TAMPA, FL. - Whenever Chantal Hevia walks into the Tampa Baseball Museum at the Al Lopez House she hopes that her guest will get the same feeling she has: like they’re walking back in time.
“I think they’re transformed into an era of baseball that is so remarkable and spans over 135 years of our local baseball heritage,” said Hevia.
Al Lopez was the first Tampa-born player to be inducted into the Baseball Hall of Fame in Cooperstown. Hevia, who is the president and CEO of the museum, likes to take guests on a journey chronicling Lopez’s life as well as the early parts of baseball in Tampa, which include cigar factory workers from all over coming together to play the game.
“Baseball became the universal language,” Hevia said.
For Hevia and so many baseball is a permanent part of the fabric that is Tampa. While Hevia loves looking up close at the history she loves doing something else more: Hevia sits on a bench in the middle of the museum taking in all the different points of history that connect baseball with society.
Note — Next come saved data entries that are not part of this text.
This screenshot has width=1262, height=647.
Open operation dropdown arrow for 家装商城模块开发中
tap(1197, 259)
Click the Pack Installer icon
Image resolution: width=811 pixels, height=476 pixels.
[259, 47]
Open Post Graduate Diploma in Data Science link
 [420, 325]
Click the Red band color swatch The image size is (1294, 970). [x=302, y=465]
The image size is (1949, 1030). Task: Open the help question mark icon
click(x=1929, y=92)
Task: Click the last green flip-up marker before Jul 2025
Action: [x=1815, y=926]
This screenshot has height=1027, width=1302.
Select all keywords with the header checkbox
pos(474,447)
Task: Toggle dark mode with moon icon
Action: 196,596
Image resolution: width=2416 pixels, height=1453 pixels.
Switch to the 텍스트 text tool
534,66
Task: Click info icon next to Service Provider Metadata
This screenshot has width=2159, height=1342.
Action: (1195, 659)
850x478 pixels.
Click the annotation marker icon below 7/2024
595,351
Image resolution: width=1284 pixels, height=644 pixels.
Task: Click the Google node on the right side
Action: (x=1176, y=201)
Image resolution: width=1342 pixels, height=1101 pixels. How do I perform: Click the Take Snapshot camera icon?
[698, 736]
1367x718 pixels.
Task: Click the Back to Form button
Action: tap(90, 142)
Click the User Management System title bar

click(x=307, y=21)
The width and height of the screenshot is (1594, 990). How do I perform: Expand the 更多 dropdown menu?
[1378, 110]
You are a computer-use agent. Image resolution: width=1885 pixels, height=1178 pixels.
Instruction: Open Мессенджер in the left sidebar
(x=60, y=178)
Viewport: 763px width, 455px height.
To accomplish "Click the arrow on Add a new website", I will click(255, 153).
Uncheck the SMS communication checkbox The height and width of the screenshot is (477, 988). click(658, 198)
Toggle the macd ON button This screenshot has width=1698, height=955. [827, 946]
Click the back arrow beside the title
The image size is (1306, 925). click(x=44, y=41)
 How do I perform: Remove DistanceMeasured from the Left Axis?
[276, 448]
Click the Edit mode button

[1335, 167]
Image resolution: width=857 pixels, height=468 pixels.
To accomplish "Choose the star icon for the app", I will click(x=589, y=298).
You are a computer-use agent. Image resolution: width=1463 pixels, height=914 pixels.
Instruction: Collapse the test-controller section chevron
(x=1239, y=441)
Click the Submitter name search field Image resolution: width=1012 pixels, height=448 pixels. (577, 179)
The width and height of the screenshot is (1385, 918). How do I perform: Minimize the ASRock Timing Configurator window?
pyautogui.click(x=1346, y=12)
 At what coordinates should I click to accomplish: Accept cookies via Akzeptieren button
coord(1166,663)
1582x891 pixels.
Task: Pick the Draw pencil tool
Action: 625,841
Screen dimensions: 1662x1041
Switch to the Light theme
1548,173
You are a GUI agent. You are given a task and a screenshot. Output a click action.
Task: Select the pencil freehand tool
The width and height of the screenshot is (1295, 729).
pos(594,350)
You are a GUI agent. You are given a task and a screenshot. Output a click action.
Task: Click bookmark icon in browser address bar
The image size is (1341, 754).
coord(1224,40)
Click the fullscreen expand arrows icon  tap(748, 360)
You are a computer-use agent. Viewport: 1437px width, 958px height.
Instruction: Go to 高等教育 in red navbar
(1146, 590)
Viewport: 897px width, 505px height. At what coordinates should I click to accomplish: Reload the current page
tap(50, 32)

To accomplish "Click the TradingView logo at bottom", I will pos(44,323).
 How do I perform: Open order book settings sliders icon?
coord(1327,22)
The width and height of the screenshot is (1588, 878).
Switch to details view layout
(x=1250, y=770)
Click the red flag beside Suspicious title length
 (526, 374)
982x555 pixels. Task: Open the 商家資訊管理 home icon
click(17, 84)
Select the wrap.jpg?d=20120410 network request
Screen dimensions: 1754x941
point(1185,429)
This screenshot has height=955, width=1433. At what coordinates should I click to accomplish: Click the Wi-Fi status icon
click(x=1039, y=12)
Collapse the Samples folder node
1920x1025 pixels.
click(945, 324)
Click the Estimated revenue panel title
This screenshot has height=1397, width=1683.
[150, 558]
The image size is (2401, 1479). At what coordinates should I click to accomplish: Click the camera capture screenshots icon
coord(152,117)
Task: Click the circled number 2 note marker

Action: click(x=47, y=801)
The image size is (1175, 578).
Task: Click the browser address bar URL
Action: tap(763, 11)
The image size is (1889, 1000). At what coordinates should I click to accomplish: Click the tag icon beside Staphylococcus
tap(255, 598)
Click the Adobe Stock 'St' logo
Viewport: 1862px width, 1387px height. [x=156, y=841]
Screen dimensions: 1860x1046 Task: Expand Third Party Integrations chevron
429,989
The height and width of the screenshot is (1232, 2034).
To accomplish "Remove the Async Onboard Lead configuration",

But Hevia says the coolest part of the museum is the wall of 89 baseballs; each one signed by a Tampa born player who made it all the way to the majors; 87 of those baseball were donated from the personal collection of the late Gaither baseball coach Frank Permuy.
“When people look at this they say ‘oh my god’ every single one of those balls represent a player from Tampa and Hillsborough County,” said Hevia.
Spring Training has also been another part of Tampa baseball history. Throughout the years seven MLB teams, at one point or another, have called Tampa their spring home. Of course, there is one team Tampa would really like to get.
That would be the Tampa Bay Rays who have at least flirted with the idea of moving to Ybor City. Hevia says it would be a match made in heaven.
“Our team would then be where baseball started in Tampa, in earnest, and that would just be so cool to continue the next chapter – build the next chapter – on something that started 135 years ago,” said Hevia.
Chantal Hevia believes the Tampa Baseball Museum is not only here to look back on what has happened, but on what is ahead. She believes Tampa’s baseball history is just getting started.
“We have a very big history to tell and to continue to build on,” said Hevia.